>>>>

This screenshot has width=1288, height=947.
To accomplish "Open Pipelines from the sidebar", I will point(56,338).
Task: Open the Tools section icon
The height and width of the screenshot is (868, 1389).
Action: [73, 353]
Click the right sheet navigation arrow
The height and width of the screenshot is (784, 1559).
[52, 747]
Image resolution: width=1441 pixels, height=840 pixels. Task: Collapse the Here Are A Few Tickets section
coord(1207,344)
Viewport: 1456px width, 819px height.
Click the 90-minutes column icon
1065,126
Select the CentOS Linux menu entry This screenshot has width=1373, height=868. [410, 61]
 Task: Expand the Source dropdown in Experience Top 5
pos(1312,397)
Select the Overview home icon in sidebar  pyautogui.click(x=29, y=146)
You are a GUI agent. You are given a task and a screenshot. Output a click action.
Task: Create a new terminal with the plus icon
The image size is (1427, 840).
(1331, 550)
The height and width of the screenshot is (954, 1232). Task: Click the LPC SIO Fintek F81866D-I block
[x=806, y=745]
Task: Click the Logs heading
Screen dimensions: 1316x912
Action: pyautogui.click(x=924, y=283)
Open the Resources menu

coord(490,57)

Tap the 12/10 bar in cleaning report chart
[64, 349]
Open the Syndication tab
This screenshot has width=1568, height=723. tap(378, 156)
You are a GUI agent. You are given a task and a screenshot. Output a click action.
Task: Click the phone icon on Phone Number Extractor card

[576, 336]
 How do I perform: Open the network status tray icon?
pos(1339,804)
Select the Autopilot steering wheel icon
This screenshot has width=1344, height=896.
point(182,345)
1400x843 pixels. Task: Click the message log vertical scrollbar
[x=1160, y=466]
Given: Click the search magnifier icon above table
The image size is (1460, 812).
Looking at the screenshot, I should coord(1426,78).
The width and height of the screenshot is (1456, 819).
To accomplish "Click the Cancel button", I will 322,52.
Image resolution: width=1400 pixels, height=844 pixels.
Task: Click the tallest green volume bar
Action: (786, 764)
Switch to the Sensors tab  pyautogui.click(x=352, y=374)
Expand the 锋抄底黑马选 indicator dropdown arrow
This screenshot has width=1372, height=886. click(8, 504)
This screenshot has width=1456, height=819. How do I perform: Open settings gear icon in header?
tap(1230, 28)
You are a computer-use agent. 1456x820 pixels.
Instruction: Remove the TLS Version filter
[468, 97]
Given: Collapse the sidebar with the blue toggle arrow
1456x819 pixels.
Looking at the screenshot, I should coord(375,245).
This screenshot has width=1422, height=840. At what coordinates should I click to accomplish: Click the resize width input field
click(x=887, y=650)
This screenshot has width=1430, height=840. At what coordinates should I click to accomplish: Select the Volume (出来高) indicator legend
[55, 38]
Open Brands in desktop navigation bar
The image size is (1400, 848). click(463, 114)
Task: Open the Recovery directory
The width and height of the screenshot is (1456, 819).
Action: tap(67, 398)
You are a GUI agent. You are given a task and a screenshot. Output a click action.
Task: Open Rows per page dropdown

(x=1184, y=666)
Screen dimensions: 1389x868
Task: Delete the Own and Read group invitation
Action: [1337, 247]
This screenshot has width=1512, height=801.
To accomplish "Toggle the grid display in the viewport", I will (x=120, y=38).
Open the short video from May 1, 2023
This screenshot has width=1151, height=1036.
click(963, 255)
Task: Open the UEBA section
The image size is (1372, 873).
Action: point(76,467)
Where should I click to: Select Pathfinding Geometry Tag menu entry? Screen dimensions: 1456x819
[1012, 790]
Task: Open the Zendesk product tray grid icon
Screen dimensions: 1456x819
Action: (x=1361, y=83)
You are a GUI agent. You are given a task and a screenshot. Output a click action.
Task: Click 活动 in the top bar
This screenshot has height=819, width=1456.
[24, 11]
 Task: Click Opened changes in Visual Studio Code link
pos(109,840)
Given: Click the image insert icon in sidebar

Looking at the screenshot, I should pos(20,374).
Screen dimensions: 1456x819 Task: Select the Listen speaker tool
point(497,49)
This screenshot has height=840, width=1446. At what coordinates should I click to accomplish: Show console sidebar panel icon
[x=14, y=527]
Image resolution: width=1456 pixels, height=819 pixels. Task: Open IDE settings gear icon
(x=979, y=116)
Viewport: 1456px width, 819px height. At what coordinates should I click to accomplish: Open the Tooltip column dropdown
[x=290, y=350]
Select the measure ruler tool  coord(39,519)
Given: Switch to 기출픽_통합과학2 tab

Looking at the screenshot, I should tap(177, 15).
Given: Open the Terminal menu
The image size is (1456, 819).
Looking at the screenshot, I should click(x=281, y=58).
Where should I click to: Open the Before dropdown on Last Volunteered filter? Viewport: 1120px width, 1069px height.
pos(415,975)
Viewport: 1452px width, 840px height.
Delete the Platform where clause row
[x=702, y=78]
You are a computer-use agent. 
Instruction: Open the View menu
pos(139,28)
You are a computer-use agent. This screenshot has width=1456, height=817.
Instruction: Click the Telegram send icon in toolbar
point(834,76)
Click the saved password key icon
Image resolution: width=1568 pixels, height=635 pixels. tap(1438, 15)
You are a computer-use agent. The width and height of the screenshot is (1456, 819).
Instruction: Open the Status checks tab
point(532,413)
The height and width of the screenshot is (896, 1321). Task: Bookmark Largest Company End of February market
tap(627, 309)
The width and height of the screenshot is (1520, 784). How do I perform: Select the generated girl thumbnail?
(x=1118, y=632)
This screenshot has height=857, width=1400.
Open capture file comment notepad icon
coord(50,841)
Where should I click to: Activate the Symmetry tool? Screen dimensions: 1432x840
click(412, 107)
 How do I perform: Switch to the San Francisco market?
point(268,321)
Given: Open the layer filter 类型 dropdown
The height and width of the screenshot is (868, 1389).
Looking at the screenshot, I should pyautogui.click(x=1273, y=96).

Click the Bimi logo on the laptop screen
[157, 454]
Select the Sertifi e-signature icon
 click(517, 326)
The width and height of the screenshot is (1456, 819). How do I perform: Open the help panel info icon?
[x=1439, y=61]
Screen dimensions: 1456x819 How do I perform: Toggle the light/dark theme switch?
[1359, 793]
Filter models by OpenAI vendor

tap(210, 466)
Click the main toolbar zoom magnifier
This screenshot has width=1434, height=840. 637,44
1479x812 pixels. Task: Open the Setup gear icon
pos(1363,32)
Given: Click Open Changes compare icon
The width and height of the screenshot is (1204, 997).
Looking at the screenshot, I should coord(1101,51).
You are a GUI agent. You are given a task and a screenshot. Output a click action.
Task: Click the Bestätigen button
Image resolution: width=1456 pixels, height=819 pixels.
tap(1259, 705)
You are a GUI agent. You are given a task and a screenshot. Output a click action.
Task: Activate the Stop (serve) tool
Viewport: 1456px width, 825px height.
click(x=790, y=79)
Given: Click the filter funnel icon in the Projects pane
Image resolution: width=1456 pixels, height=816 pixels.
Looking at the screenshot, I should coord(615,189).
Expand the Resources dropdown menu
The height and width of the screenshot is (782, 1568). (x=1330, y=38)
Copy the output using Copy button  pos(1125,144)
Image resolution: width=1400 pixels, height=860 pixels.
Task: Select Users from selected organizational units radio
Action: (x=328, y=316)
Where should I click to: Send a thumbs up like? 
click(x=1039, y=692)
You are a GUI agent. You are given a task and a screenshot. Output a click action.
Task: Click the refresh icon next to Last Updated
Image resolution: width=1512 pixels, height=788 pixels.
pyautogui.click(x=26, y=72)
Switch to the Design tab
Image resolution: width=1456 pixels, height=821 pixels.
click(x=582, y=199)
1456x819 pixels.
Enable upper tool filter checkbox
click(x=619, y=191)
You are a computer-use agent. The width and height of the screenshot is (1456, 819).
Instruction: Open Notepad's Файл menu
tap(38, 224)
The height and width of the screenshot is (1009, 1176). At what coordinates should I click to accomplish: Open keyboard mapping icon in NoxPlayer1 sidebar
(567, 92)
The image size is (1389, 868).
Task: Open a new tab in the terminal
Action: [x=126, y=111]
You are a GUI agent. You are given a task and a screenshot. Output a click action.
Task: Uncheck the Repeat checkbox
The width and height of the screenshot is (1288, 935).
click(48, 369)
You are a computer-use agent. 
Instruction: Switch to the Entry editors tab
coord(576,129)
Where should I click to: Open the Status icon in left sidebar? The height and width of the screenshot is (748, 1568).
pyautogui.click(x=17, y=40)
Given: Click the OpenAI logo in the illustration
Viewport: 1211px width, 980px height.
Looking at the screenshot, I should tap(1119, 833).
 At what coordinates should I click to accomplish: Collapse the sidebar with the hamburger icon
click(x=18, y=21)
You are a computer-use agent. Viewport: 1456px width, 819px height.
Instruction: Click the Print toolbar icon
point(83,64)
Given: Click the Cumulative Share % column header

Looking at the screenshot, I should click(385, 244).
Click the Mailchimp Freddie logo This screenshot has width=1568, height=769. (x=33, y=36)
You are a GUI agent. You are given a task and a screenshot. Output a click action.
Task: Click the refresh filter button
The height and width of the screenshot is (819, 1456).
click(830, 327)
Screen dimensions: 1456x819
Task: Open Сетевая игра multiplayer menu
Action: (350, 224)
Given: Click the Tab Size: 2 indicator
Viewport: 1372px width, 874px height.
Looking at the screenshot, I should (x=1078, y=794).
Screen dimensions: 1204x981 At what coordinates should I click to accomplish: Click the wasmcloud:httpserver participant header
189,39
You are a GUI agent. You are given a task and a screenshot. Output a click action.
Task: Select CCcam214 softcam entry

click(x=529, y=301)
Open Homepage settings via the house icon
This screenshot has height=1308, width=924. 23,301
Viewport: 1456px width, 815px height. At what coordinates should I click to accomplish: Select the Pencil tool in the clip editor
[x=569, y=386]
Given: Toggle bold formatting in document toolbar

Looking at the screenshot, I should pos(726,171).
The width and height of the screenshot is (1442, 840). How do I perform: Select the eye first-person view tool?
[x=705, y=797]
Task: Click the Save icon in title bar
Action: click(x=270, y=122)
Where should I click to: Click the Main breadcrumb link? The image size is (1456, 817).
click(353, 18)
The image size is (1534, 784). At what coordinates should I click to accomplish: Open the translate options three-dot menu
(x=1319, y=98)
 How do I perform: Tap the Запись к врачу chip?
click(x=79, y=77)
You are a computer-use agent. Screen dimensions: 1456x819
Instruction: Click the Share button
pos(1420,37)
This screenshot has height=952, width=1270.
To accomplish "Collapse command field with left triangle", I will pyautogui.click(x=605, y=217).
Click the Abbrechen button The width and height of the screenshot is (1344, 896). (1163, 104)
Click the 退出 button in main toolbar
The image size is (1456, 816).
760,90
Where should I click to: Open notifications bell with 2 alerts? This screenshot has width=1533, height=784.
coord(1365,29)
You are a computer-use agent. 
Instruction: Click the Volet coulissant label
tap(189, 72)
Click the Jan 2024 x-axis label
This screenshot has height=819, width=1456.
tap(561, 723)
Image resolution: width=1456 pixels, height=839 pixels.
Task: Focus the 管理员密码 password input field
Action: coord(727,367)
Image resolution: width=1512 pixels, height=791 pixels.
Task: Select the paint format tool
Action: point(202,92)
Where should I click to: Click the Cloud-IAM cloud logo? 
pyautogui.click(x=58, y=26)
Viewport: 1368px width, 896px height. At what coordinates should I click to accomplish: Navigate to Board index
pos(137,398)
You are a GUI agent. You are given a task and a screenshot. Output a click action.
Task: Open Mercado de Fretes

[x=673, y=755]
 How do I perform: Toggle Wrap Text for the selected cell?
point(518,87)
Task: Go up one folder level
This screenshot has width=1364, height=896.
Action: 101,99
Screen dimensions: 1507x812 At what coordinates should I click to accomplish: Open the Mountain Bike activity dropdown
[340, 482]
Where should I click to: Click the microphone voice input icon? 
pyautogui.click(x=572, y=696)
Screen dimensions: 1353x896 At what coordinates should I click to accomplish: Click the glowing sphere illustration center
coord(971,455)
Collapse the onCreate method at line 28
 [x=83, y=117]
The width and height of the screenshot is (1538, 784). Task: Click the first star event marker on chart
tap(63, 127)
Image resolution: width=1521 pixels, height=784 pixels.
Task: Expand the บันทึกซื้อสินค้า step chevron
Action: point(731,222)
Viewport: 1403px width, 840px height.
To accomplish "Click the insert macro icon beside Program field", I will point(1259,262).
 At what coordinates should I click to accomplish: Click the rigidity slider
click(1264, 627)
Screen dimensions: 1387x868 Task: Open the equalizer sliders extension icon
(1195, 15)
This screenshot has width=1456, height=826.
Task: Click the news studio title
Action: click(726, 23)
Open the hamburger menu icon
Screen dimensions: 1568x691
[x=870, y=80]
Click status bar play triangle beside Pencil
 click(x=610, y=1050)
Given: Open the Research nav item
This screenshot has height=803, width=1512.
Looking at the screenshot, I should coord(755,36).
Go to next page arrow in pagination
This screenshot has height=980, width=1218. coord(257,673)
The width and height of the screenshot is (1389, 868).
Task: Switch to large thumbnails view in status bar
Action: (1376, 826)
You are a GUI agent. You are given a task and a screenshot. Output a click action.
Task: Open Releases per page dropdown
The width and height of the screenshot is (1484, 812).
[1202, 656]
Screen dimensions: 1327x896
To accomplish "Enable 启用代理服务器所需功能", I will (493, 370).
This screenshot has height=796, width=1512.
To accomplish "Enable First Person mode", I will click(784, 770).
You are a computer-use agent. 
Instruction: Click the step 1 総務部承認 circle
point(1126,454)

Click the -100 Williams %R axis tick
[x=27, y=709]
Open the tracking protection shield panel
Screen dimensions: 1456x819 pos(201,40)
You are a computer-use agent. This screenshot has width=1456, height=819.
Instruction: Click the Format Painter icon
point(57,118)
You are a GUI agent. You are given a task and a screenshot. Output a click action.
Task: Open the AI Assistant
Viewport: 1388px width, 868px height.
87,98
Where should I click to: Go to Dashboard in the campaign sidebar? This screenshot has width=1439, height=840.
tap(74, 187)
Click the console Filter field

<<<<

**Task statement**:
Each line above that includes "refresh" should be shown.

**Response to this task**:
Task: Click the refresh icon next to Last Updated
Task: Click the refresh filter button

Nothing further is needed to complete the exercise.